__Petunjuk 1__
Salinlah bagian tulisan tentang berinternet yang sehat, dimulai dari "Aku pernah berkali-kali" dan terus sampai "pun karena facebook.".
__Petunjuk 2__
Terjemahkan kalimat "Aku pernah jadi korban pencemaran nama baik di facebook." dari tulisan tentang berinternet yang sehat ke dalam bahasa Inggris.
__Petunjuk 3__
Teruskan tulisan tentang berinternet yang sehat, mulai setelah kalimat terakhir yang ditampilkan.

__Bagian Teks__
* * * *

Minggu, 05 November 2017

Berinternet yang Sehat? Begini lho Caraku

Aku pernah apa-apa jadi status di facebook.

Aku  pernah membuat postingan di blog yang intinya malah menjatuhkan perasaan teman kuliahku.

Aku pernah beradu mulut dengan pengguna sosial media lainnya gara-gara dia tak sepaham dengan pendapatku.

Aku pernah jadi korban pencemaran nama baik di facebook.

Aku pernah jadi korban pelecehan seksual juga karena facebook.

Aku pernah berkali-kali naksir orang yang hanya kenal di facebook.

Sehari-hari hobi ngepoin TL laki-laki yang pernah aku suka di twitter dan instagram.

Akan tetapi, aku juga pernah menang lomba menulis sampai aku bertemu dengan abi dan menikah dengannya pun karena facebook.

* * * *

__Bagian Data__
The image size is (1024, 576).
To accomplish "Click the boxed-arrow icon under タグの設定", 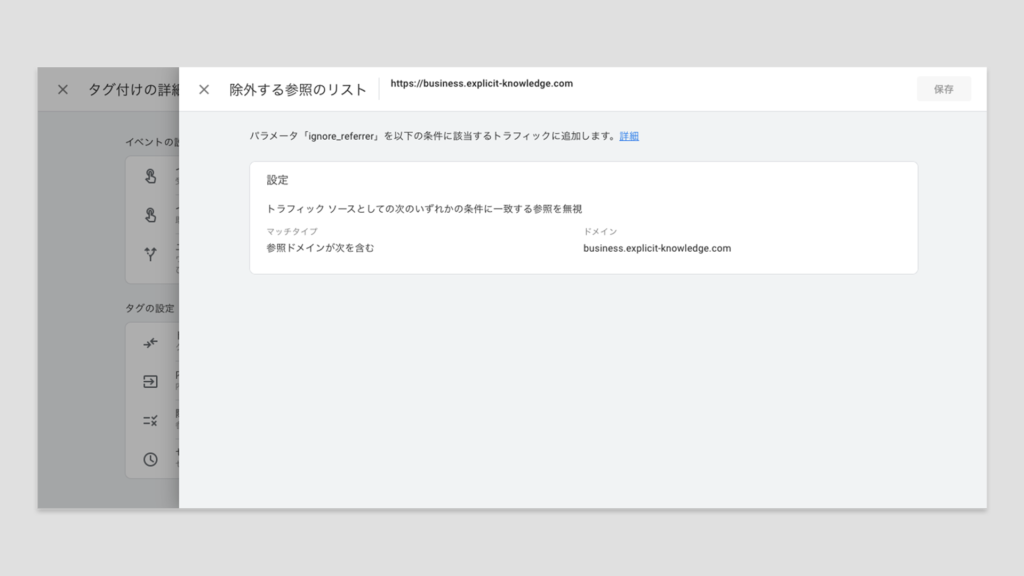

* * * *

__Hasil Tugas 1__
Aku pernah berkali-kali naksir orang yang hanya kenal di facebook.

Sehari-hari hobi ngepoin TL laki-laki yang pernah aku suka di twitter dan instagram.

Akan tetapi, aku juga pernah menang lomba menulis sampai aku bertemu dengan abi dan menikah dengannya pun karena facebook.

__Hasil Tugas 2__
I have been a victim of defamation on Facebook.

__Hasil Tugas 3__
***
Pertama kalinya aku kenal internet itu saat kelas 1 SMA (tahun 2007an). Wah, namanya dapat mainan baru, belum punya HP canggih, hobiku main ke warnet mulu pas pulang sekolah. Bela-belain motong uang jajan demi bisa ke warnet. Dulu se-jam-nya 7000. Lumayan mahal, soalnya uang sakuku hanya 5000. Jadi, aku sewa internetnya hanya bisa setengah jam.

Setengah jam doang? Kurang nggak sih? Kurang banget.

Sekarang, setelah 10 tahun berlalu, saat akses internet hanya di genggaman tangan, semua terasa berbeda.

“Si Anu tuh, Buk, apa-apa di upload. 10 foto anaknya di sekaligus. Padahal bedanya cuma pegang rambut, hidung, atau pipi. ”

"Masak sih kurang piknik dibikin status.?Terus mention suaminya. Apa nggak saru ya?"

Santai, ini aku omongin ke ibuku kok, nggak aku update sebagai status di facebook. Hihihi.

Bisa jadi aku dulu juga pernah seperti Si Anu. Berlebihan di sosial media.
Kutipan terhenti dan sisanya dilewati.